> And always alert is getting triggered even if I keep input series value as 0.
No, the alert is *not* being triggered. That's what "got: []" means: "I got an empty list of alerts" (although your test is written to *expect* a non-empty list of alerts, so the reality doesn't match expectations)
> Any help on this please?
Well, to start with:
100000000/1024/1024/1024 *100 = 9.31322574
So you need to add a zero to your test values.
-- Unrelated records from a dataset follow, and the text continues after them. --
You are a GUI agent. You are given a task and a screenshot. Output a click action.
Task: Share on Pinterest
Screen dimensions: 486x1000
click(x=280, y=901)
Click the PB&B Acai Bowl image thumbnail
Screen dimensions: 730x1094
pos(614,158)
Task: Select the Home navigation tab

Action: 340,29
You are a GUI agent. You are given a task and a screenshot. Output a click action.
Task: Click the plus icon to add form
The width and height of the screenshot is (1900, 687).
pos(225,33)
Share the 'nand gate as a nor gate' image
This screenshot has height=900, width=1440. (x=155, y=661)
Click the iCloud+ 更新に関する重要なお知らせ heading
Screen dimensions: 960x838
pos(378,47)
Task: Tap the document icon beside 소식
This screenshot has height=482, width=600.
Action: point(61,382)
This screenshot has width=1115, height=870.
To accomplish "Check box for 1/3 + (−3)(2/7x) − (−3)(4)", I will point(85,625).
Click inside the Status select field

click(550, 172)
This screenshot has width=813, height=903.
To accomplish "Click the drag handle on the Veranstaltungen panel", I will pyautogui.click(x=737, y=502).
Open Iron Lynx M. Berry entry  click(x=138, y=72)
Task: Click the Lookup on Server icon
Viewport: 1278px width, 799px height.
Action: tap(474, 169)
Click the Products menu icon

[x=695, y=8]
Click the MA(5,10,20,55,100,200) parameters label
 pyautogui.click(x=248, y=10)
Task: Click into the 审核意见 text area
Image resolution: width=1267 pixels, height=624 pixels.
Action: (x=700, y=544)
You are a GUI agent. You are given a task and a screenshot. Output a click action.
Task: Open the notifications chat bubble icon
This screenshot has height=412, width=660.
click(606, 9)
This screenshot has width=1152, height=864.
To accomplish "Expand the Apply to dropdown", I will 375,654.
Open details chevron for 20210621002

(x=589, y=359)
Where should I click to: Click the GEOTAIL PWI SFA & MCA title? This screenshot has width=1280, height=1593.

Secondly, your alerting rule has "for: 5m". If you keep this, then the alert condition has to have been true for 5 minutes, and has to be evaluated at 5 minutes. So you need:
values: '1000000000 1000000000 1000000000 1000000000 1000000000 1000000000'
and uncomment "eval_time: 5m"
Alternatively, you can comment out "for: 5m" in your alerting rule, in which case you only need
After this, your alert triggers (it "got" an alert), but you'll find the labels and annotations don't match exactly what you'd put in the expectations:
FAILED:
alertname: ServiceMemoryUsage90Percent, time: 5m,
exp:[
0:
Labels:{alert_owner="alerts-infra", alertname="ServiceMemoryUsage90Percent", severity="Critical"}
Annotations:{description="Service memory has been at over 90% for 1 minute. Service: (), DnsName: ()."}
],
got:[
0:
Labels:{alert_owner="alerts-infra", alertname="ServiceMemoryUsage90Percent", container_label_io_rancher_stack_name="network-service", severity="Critical"}
Annotations:{description="Service memory has been at over 90% for 1 minute. Service: network-service, DnsName: . \n"}
]
You can then modify your expectations to make them match what the alerting rule actually generates - or you can modify the alerting rule itself to generate a different set of labels and annotations.